Ya tuvieron uno en las páginas del semanario Der Spiegel, en el que se mencionó la advertencia de los socialistas franceses contra el posible nombramiento como presidente de la Comisión de alguien como Juncker, que fue 19 años jefe de Gobierno del paraíso fiscal de Luxemburgo.

En el debate, aunque muy civilizado, se cruzaron algunas acusaciones, y así Juncker afirmó que él mismo nunca había mostrado mayor energía en su defensa de la plaza financiera luxemburguesa que la exhibida por Merkel en favor de la industria automovilística germana.

Pero al margen de los debates públicos que pueda haber entre los jefes de fila de los diferentes grupos, es indudable que las elecciones se decidirán una vez más en todos los países en clave interna, por mucho que se esfuercen los políticos en llevarlas a la arena europea.

Por mucho en efecto que hayan aumentado los intereses y desafíos comunes, los movimientos migratorios y los contactos de todo tipo entre los ciudadanos, no existe aún lo que podríamos llamar un demos europeo.

Falta un auténtico espacio público de comunicación y deliberación de temas europeos que pueda convertir a los ciudadanos en actores permanentes de la vida pública de los veintiocho.

Y es una lástima porque es mucho lo que se está ventilando en la UE, donde las decisiones sobre el gobierno económico y financiero de los países que la integran se toman a nivel intergubernamental y se les imponen a los ciudadanos, tal y como hemos visto muchas veces, como "inevitables".

Los ciudadanos de los distintos Estados no quieren perder el control de sus destinos, y los mecanismos de subsidiariedad implican inevitablemente una pérdida de soberanía, de la que aquéllos se resienten.

Una fórmula para inyectar más democracia a la Unión es la propuesta del filósofo alemán y gran europeísta Jürgen Habermas de "soberanía compartida", no como ahora entre Estados representados por sus gobiernos, sino entre pueblos y ciudadanos.

Según ese concepto, los ciudadanos se desdoblarían en ciudadanos de sus respectivos Estados, por un lado, y de la Unión Europea, por otro.
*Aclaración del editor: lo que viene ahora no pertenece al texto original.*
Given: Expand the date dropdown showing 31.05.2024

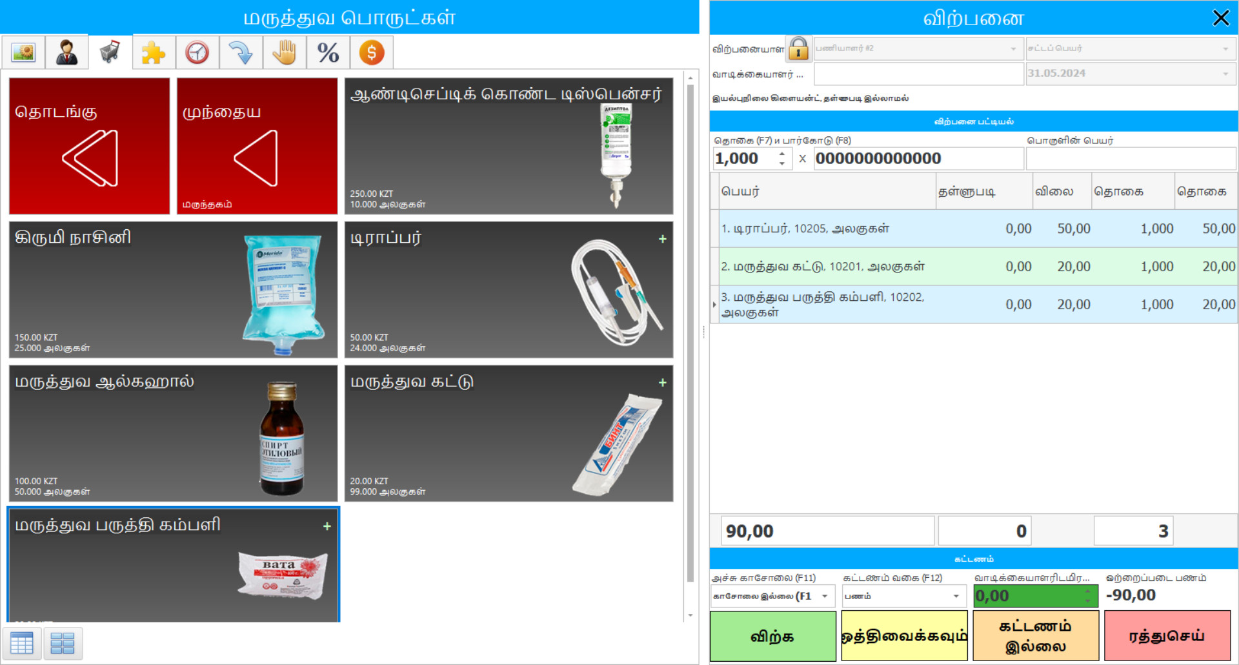Looking at the screenshot, I should (1225, 74).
Y votarían directamente tanto listas nacionales como europeas. Con lo que serían doblemente constituyentes.

De ese modo se crearía una unión como entidad política supranacional, con voluntad y capacidad de acción, sin que se privase a los Estados individuales de sus competencias en materia de protección de libertades, justicia u orden público aunque prevaleciesen siempre el derecho y la legislación de la UE.
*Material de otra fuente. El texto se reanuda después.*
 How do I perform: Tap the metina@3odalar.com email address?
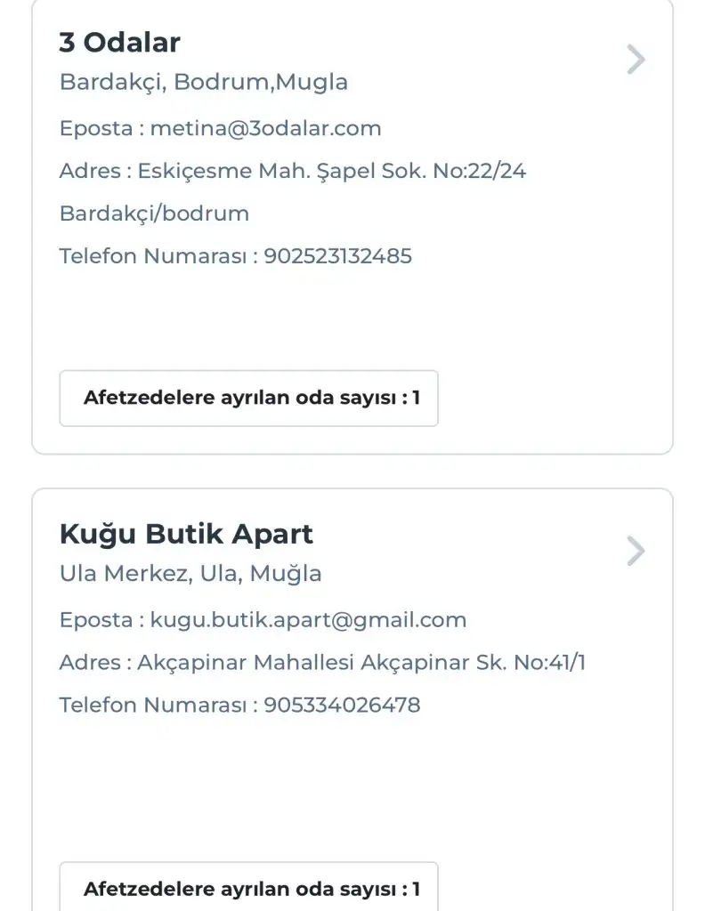(x=265, y=128)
La dimensión europea dejaría de sentirse como algo impuesto desde fuera y antidemocrático, como ocurre tantas veces ahora porque en una u otra condición, como ciudadanos de un Estado o de la Unión Europea, participarían, al menos idealmente, en las decisiones. Y lo que hubiesen por un lado, lo habrían ganado por otro.

Claro que como explican otros politólogos, como el francés Yves Charles Zarka, esa nueva unidad jurídico-política supondría la convergencia y no la rivalidad entre Estados, lo que exigiría una homogeneidad en su desarrollo a nivel sobre todo económico y social. Algo que está todavía hoy lejos de conseguirse.